• _GIVEN TEXT_
MIC-DKFZ / batchgenerators

A framework for data augmentation for 2D and 3D image classification and segmentation
Apache License 2.0
1.09k stars 221 forks source link

BatchGenerators on Windows error #6

Closed peterneher closed 5 years ago

peterneher commented 6 years ago

Can't pickle local object 'MultiThreadedAugmenter._start.<locals>.producer' Exception ignored in: <bound method MultiThreadedAugmenter.__del__ of <batchgenerators.dataloading.multi_threaded_augmenter.MultiThreadedAugmenter object at 0x000001F3980FDA90>> Traceback (most recent call last): File "C:\ProgramData\Anaconda3\lib\site-packages\batchgenerators\dataloading\multi_threaded_augmenter.py", line 144, in __del__ self._finish() File "C:\ProgramData\Anaconda3\lib\site-packages\batchgenerators\dataloading\multi_threaded_augmenter.py", line 130, in _finish thread.terminate() File "C:\ProgramData\Anaconda3\Lib\multiprocessing\process.py", line 116, in terminate self._popen.terminate() AttributeError: 'NoneType' object has no attribute 'terminate' 485.19 core.mod.core.ioUtil ERROR: File '-c' does not exist 485.21 WARNING: Failed to load command line argument: -c 485.21 core.mod.core.ioUtil ERROR: File 'from multiprocessing.spawn import spawn_main; spawn_main(parent_pid=8892, pipe_handle=7904)' does not exist 485.22 WARNING: Failed to load command line argument: from multiprocessing.spawn import spawn_main; spawn_main(parent_pid=8892, pipe_handle=7904) 485.23 core.mod.core.ioUtil ERROR: File '--multiprocessing-fork' does not exist 485.24 WARNING: Failed to load command line argument: --multiprocessing-fork

FabianIsensee commented 6 years ago

This is a known problem with python multiprocessing and Windows and is not related to batchgenerators. batchgenerators does not support windows for now exactly for that reason. I should add that to the docs. Best, Fabian

peterneher commented 6 years ago

Could multiprocessing simply be optional if this is the only windows issue?

Fabian Isensee notifications@github.com schrieb am Mi., 26. Sep. 2018, 11:58:

This is a known problem with python multiprocessing and Windows and is not related to batchgenerators. batchgenerators does not support windows for now exactly for that reason. I should add that to the docs. Best, Fabian

— You are receiving this because you authored the thread. Reply to this email directly, view it on GitHub https://github.com/MIC-DKFZ/batchgenerators/issues/6#issuecomment-424657544, or mute the thread https://github.com/notifications/unsubscribe-auth/AQKu8IGb0iPxm1mzX8R0pszc4VrV82jbks5ue0_AgaJpZM4WtjBw .

FabianIsensee commented 6 years ago

Please provide a minimalistic example that crashes on Windows and I will see what I can do

FabianIsensee commented 5 years ago

Looks like we need to change the process start method for Windows

FabianIsensee commented 5 years ago

Windows is more tricks than anticipated. Why do people even use this for deep learning? (JK). I don't have a windows computer to really work on this and I don't have any windows experience either. Is there anyone willing to help?

• _SUPPLIED INFORMATION_

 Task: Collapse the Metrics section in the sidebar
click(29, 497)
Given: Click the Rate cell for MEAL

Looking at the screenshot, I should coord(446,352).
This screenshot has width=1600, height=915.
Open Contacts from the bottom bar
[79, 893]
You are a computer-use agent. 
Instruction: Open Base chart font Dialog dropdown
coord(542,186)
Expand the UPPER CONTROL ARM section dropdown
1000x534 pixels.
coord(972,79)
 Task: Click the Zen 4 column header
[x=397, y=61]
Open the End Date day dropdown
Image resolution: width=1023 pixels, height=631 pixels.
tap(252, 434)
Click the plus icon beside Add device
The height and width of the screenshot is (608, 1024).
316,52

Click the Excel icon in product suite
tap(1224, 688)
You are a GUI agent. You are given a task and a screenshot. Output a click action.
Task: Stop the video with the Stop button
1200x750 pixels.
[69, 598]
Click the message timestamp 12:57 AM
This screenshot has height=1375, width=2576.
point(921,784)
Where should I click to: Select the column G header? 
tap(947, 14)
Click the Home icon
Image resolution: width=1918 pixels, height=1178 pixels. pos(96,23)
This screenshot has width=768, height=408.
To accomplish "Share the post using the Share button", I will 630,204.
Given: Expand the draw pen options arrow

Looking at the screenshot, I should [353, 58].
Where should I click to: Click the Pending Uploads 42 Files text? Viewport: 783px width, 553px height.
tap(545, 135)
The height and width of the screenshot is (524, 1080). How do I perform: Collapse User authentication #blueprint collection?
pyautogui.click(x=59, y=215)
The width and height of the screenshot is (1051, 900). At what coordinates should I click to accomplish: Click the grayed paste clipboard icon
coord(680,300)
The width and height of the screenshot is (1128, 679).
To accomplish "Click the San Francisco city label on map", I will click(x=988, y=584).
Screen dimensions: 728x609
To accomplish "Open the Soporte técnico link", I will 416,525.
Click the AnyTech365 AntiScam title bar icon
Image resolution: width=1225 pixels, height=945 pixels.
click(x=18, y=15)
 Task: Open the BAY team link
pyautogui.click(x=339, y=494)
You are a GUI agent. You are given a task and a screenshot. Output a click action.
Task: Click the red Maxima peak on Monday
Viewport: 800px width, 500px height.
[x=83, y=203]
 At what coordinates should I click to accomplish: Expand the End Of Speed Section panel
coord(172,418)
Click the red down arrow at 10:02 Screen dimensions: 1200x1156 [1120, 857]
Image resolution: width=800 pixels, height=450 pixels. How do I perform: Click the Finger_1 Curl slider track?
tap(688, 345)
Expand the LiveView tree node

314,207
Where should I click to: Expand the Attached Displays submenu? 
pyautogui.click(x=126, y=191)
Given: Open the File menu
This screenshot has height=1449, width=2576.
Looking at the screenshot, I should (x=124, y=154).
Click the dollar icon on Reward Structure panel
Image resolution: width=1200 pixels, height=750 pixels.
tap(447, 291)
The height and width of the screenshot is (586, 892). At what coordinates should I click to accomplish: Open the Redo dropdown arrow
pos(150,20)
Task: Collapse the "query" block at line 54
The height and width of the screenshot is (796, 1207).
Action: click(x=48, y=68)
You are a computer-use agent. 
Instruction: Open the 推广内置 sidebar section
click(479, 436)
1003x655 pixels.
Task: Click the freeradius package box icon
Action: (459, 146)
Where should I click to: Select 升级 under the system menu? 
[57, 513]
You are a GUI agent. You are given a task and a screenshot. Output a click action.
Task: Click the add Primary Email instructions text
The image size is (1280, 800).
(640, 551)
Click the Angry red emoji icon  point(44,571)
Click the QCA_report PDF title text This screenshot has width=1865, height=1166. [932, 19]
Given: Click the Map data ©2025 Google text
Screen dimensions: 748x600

• _THINGS TO DO_
**A)** Transcribe the issue thread from "Looks like we" to "willing to help?".
**B)** In the issue thread, which command line arguments do the warnings report as failing to load?
**C)** Answer these questions using the issue thread:
(i) Which license is shown for the repository?
(ii) What does FabianIsensee ask to be provided so he can see what he can do?
(iii) What does FabianIsensee say needs to change for Windows?

• _SOLUTIONS TO THE EXERCISE_
**A)**
Looks like we need to change the process start method for Windows

FabianIsensee commented 5 years ago

Windows is more tricks than anticipated. Why do people even use this for deep learning? (JK). I don't have a windows computer to really work on this and I don't have any windows experience either. Is there anyone willing to help?

**B)**
- -c
- from multiprocessing.spawn import spawn_main; spawn_main(parent_pid=8892, pipe_handle=7904)
- --multiprocessing-fork

**C)**
(i) Apache License 2.0
(ii) A minimalistic example that crashes on Windows
(iii) The process start method